* [Directions] Copy the items below line for line without changing anything.

--- BEGIN Extracted entries ---

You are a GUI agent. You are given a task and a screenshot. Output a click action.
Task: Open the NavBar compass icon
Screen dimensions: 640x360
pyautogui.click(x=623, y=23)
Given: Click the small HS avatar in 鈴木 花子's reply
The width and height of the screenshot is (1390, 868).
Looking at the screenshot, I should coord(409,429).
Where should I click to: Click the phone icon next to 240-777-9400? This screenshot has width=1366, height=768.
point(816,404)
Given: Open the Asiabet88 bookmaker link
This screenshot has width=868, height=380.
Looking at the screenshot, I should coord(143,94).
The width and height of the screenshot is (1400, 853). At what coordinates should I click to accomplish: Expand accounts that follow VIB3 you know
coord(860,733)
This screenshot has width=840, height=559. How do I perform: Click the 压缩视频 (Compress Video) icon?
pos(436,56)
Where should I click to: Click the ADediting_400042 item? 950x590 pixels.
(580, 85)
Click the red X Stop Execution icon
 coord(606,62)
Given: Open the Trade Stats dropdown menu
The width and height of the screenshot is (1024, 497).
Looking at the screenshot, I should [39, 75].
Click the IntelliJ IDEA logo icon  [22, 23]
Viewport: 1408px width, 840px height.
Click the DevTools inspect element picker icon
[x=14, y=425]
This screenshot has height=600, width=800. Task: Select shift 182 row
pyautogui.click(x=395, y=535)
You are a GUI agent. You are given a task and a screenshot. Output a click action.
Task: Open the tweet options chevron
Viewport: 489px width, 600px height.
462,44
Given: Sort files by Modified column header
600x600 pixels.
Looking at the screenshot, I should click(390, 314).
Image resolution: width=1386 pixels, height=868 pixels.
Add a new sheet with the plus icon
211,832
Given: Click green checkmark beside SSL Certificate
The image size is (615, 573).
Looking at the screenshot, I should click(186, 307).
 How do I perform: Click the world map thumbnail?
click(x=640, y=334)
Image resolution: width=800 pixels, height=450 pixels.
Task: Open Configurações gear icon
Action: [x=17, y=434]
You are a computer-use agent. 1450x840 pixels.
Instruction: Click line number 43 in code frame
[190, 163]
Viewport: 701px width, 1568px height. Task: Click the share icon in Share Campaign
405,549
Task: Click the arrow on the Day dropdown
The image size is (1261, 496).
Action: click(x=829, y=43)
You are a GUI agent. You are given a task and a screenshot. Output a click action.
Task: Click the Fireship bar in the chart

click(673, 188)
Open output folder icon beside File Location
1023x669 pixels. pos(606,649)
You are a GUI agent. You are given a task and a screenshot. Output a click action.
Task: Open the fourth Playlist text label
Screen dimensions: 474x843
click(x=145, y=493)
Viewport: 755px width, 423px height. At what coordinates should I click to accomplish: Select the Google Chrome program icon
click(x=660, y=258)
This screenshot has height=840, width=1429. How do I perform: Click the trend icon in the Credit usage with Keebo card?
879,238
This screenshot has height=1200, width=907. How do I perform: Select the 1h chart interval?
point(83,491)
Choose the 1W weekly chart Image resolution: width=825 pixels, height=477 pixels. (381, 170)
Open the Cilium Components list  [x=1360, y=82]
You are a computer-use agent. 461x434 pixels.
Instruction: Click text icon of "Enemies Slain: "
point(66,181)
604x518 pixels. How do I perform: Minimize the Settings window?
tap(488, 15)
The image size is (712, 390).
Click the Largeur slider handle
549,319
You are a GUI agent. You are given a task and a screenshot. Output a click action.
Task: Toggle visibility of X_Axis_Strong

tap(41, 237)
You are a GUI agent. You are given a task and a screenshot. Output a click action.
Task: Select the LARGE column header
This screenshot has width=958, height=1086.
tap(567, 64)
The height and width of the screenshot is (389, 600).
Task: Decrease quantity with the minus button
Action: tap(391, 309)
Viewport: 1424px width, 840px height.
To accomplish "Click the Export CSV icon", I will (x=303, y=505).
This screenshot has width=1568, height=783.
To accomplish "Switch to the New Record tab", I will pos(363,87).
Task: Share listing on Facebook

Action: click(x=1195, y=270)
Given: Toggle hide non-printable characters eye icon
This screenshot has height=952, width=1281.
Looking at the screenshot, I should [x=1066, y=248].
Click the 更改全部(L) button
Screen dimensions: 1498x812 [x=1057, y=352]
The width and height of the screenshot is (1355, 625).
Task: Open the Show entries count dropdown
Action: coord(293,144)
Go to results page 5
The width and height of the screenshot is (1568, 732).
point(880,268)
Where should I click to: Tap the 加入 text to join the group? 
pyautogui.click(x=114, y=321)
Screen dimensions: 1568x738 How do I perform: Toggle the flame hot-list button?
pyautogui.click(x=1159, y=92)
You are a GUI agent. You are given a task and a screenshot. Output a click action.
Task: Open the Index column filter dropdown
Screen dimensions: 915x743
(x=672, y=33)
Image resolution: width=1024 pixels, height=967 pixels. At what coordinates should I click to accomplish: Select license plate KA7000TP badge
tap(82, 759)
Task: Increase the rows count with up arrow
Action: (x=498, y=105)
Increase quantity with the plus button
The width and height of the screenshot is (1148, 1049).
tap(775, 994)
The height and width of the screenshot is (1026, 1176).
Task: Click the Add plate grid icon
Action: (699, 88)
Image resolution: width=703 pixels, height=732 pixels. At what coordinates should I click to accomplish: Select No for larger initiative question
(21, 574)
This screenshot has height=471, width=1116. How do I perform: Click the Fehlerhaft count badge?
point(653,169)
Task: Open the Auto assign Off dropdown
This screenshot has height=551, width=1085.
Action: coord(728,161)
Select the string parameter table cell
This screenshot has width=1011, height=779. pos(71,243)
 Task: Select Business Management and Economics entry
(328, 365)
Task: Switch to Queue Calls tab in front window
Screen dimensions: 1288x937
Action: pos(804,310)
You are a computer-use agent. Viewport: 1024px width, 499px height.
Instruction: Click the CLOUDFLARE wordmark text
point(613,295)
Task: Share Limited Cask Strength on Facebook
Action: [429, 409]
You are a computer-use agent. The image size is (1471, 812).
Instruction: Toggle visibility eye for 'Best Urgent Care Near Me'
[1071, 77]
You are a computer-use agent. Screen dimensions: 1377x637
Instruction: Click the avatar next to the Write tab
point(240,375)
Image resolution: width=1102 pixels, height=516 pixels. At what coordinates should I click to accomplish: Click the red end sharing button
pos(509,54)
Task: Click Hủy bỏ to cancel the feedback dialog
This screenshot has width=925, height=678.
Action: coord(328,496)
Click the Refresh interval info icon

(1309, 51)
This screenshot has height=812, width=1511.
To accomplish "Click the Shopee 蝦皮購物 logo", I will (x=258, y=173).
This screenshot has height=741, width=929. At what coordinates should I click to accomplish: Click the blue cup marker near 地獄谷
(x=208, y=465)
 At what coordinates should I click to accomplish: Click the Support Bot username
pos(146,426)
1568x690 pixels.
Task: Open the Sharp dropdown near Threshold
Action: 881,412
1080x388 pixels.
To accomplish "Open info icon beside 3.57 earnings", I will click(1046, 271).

--- END Extracted entries ---

* [Written answer]
You are a GUI agent. You are given a task and a screenshot. Output a click action.
Task: Open the NavBar compass icon
Screen dimensions: 640x360
pyautogui.click(x=623, y=23)
Given: Click the small HS avatar in 鈴木 花子's reply
The width and height of the screenshot is (1390, 868).
Looking at the screenshot, I should coord(409,429).
Where should I click to: Click the phone icon next to 240-777-9400? This screenshot has width=1366, height=768.
point(816,404)
Given: Open the Asiabet88 bookmaker link
This screenshot has width=868, height=380.
Looking at the screenshot, I should coord(143,94).
The width and height of the screenshot is (1400, 853). At what coordinates should I click to accomplish: Expand accounts that follow VIB3 you know
coord(860,733)
This screenshot has width=840, height=559. How do I perform: Click the 压缩视频 (Compress Video) icon?
pos(436,56)
Where should I click to: Click the ADediting_400042 item? 950x590 pixels.
(580, 85)
Click the red X Stop Execution icon
 coord(606,62)
Given: Open the Trade Stats dropdown menu
The width and height of the screenshot is (1024, 497).
Looking at the screenshot, I should [39, 75].
Click the IntelliJ IDEA logo icon  [22, 23]
Viewport: 1408px width, 840px height.
Click the DevTools inspect element picker icon
[x=14, y=425]
This screenshot has height=600, width=800. Task: Select shift 182 row
pyautogui.click(x=395, y=535)
You are a GUI agent. You are given a task and a screenshot. Output a click action.
Task: Open the tweet options chevron
Viewport: 489px width, 600px height.
462,44
Given: Sort files by Modified column header
600x600 pixels.
Looking at the screenshot, I should click(390, 314).
Image resolution: width=1386 pixels, height=868 pixels.
Add a new sheet with the plus icon
211,832
Given: Click green checkmark beside SSL Certificate
The image size is (615, 573).
Looking at the screenshot, I should click(186, 307).
 How do I perform: Click the world map thumbnail?
click(x=640, y=334)
Image resolution: width=800 pixels, height=450 pixels.
Task: Open Configurações gear icon
Action: [x=17, y=434]
You are a computer-use agent. 1450x840 pixels.
Instruction: Click line number 43 in code frame
[190, 163]
Viewport: 701px width, 1568px height. Task: Click the share icon in Share Campaign
405,549
Task: Click the arrow on the Day dropdown
The image size is (1261, 496).
Action: click(x=829, y=43)
You are a GUI agent. You are given a task and a screenshot. Output a click action.
Task: Click the Fireship bar in the chart

click(673, 188)
Open output folder icon beside File Location
1023x669 pixels. pos(606,649)
You are a GUI agent. You are given a task and a screenshot. Output a click action.
Task: Open the fourth Playlist text label
Screen dimensions: 474x843
click(x=145, y=493)
Viewport: 755px width, 423px height. At what coordinates should I click to accomplish: Select the Google Chrome program icon
click(x=660, y=258)
This screenshot has height=840, width=1429. How do I perform: Click the trend icon in the Credit usage with Keebo card?
879,238
This screenshot has height=1200, width=907. How do I perform: Select the 1h chart interval?
point(83,491)
Choose the 1W weekly chart Image resolution: width=825 pixels, height=477 pixels. (381, 170)
Open the Cilium Components list  [x=1360, y=82]
You are a computer-use agent. 461x434 pixels.
Instruction: Click text icon of "Enemies Slain: "
point(66,181)
604x518 pixels. How do I perform: Minimize the Settings window?
tap(488, 15)
The image size is (712, 390).
Click the Largeur slider handle
549,319
You are a GUI agent. You are given a task and a screenshot. Output a click action.
Task: Toggle visibility of X_Axis_Strong

tap(41, 237)
You are a GUI agent. You are given a task and a screenshot. Output a click action.
Task: Select the LARGE column header
This screenshot has width=958, height=1086.
tap(567, 64)
The height and width of the screenshot is (389, 600).
Task: Decrease quantity with the minus button
Action: tap(391, 309)
Viewport: 1424px width, 840px height.
To accomplish "Click the Export CSV icon", I will (x=303, y=505).
This screenshot has width=1568, height=783.
To accomplish "Switch to the New Record tab", I will pos(363,87).
Task: Share listing on Facebook

Action: click(x=1195, y=270)
Given: Toggle hide non-printable characters eye icon
This screenshot has height=952, width=1281.
Looking at the screenshot, I should [x=1066, y=248].
Click the 更改全部(L) button
Screen dimensions: 1498x812 [x=1057, y=352]
The width and height of the screenshot is (1355, 625).
Task: Open the Show entries count dropdown
Action: coord(293,144)
Go to results page 5
The width and height of the screenshot is (1568, 732).
point(880,268)
Where should I click to: Tap the 加入 text to join the group? 
pyautogui.click(x=114, y=321)
Screen dimensions: 1568x738 How do I perform: Toggle the flame hot-list button?
pyautogui.click(x=1159, y=92)
You are a GUI agent. You are given a task and a screenshot. Output a click action.
Task: Open the Index column filter dropdown
Screen dimensions: 915x743
(x=672, y=33)
Image resolution: width=1024 pixels, height=967 pixels. At what coordinates should I click to accomplish: Select license plate KA7000TP badge
tap(82, 759)
Task: Increase the rows count with up arrow
Action: (x=498, y=105)
Increase quantity with the plus button
The width and height of the screenshot is (1148, 1049).
tap(775, 994)
The height and width of the screenshot is (1026, 1176).
Task: Click the Add plate grid icon
Action: (699, 88)
Image resolution: width=703 pixels, height=732 pixels. At what coordinates should I click to accomplish: Select No for larger initiative question
(21, 574)
This screenshot has height=471, width=1116. How do I perform: Click the Fehlerhaft count badge?
point(653,169)
Task: Open the Auto assign Off dropdown
This screenshot has height=551, width=1085.
Action: coord(728,161)
Select the string parameter table cell
This screenshot has width=1011, height=779. pos(71,243)
 Task: Select Business Management and Economics entry
(328, 365)
Task: Switch to Queue Calls tab in front window
Screen dimensions: 1288x937
Action: pos(804,310)
You are a computer-use agent. Viewport: 1024px width, 499px height.
Instruction: Click the CLOUDFLARE wordmark text
point(613,295)
Task: Share Limited Cask Strength on Facebook
Action: [429, 409]
You are a computer-use agent. The image size is (1471, 812).
Instruction: Toggle visibility eye for 'Best Urgent Care Near Me'
[1071, 77]
You are a computer-use agent. Screen dimensions: 1377x637
Instruction: Click the avatar next to the Write tab
point(240,375)
Image resolution: width=1102 pixels, height=516 pixels. At what coordinates should I click to accomplish: Click the red end sharing button
pos(509,54)
Task: Click Hủy bỏ to cancel the feedback dialog
This screenshot has width=925, height=678.
Action: coord(328,496)
Click the Refresh interval info icon

(1309, 51)
This screenshot has height=812, width=1511.
To accomplish "Click the Shopee 蝦皮購物 logo", I will (x=258, y=173).
This screenshot has height=741, width=929. At what coordinates should I click to accomplish: Click the blue cup marker near 地獄谷
(x=208, y=465)
 At what coordinates should I click to accomplish: Click the Support Bot username
pos(146,426)
1568x690 pixels.
Task: Open the Sharp dropdown near Threshold
Action: 881,412
1080x388 pixels.
To accomplish "Open info icon beside 3.57 earnings", I will click(1046, 271).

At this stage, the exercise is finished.